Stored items
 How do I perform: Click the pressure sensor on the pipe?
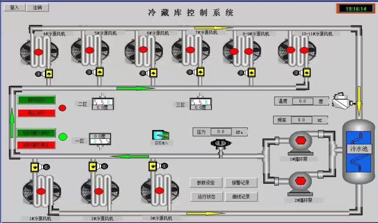[x=217, y=145]

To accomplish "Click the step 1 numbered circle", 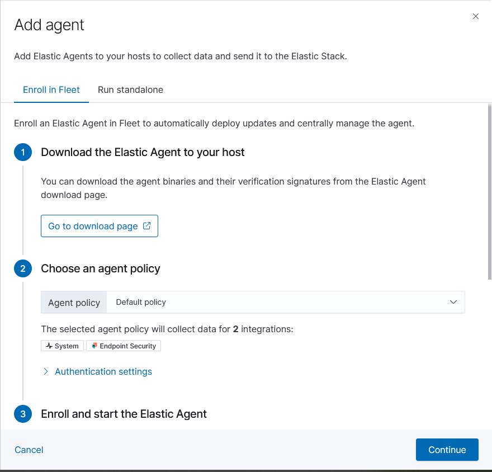I will pos(23,152).
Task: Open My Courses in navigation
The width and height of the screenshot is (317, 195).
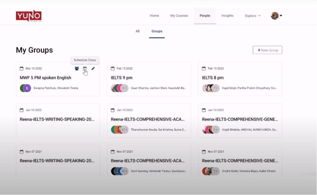Action: tap(179, 16)
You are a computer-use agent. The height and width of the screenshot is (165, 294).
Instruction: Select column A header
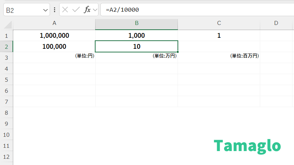click(54, 23)
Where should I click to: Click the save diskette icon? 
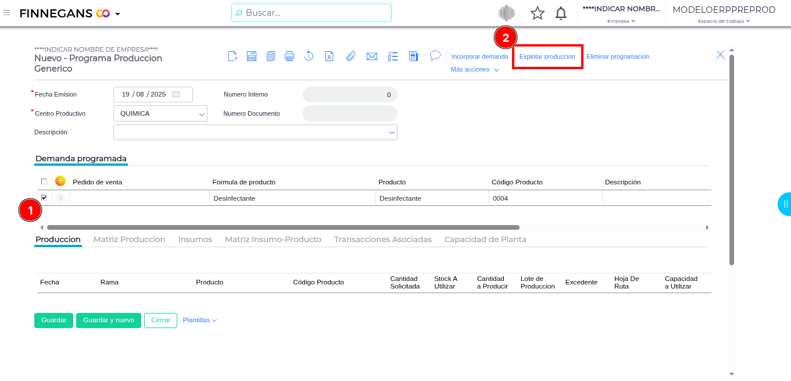coord(252,56)
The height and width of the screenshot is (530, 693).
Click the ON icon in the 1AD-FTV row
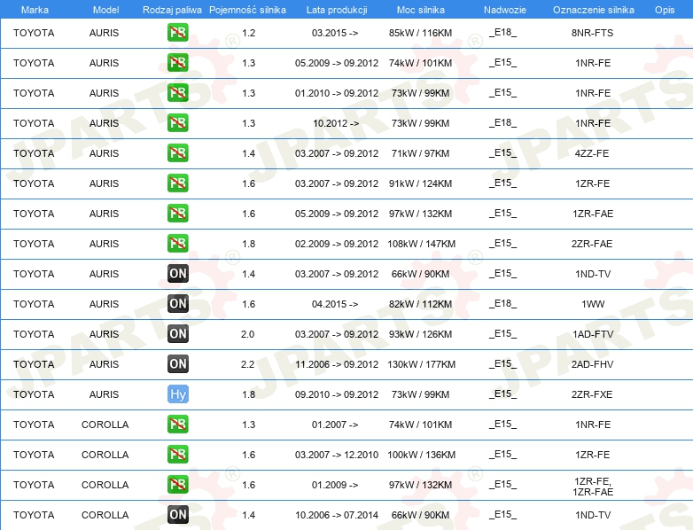point(177,334)
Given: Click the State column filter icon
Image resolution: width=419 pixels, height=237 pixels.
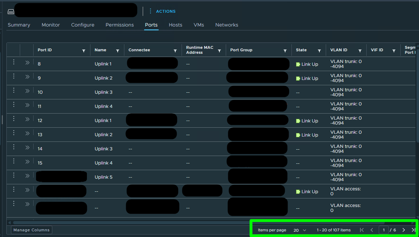Looking at the screenshot, I should (x=319, y=51).
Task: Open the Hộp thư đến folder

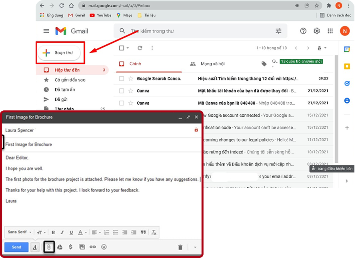Action: pos(67,70)
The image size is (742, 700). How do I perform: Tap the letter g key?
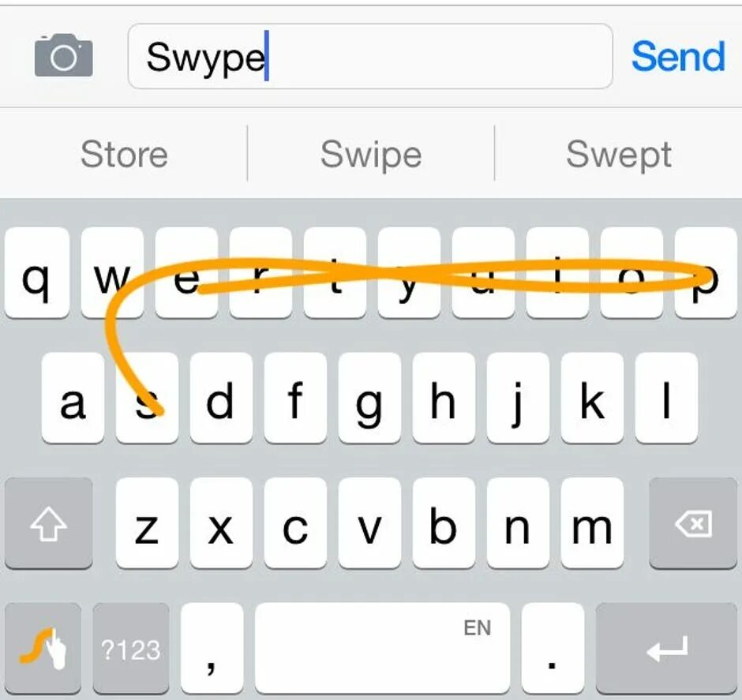[x=369, y=398]
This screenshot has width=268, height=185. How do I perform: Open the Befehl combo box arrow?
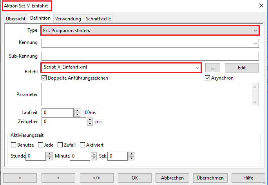[197, 67]
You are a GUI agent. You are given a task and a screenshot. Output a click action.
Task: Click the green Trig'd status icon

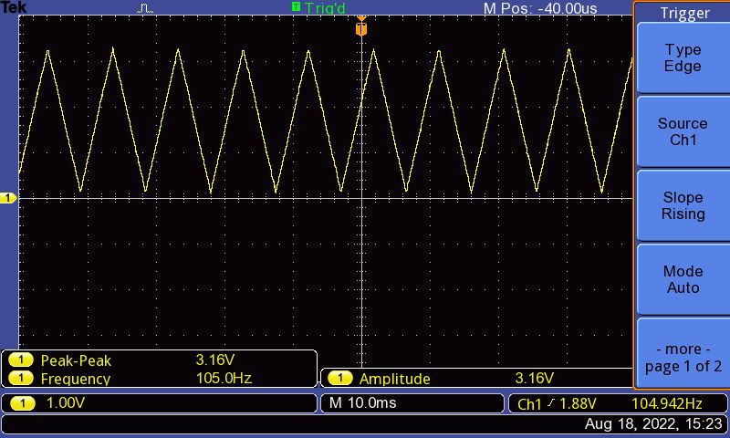296,7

Problem statement → Would you please copy, exactly and only, the lines from the one with "Image resolution: width=419" through the end of the entries above, skipping every picture?

Solution to the problem →
Image resolution: width=419 pixels, height=237 pixels.
Looking at the screenshot, I should (x=319, y=51).
Task: Open the Hộp thư đến folder

Action: pos(67,70)
The image size is (742, 700). How do I perform: Tap the letter g key?
[x=369, y=398]
This screenshot has width=268, height=185. How do I perform: Open the Befehl combo box arrow?
[197, 67]
You are a GUI agent. You are given a task and a screenshot. Output a click action.
Task: Click the green Trig'd status icon

296,7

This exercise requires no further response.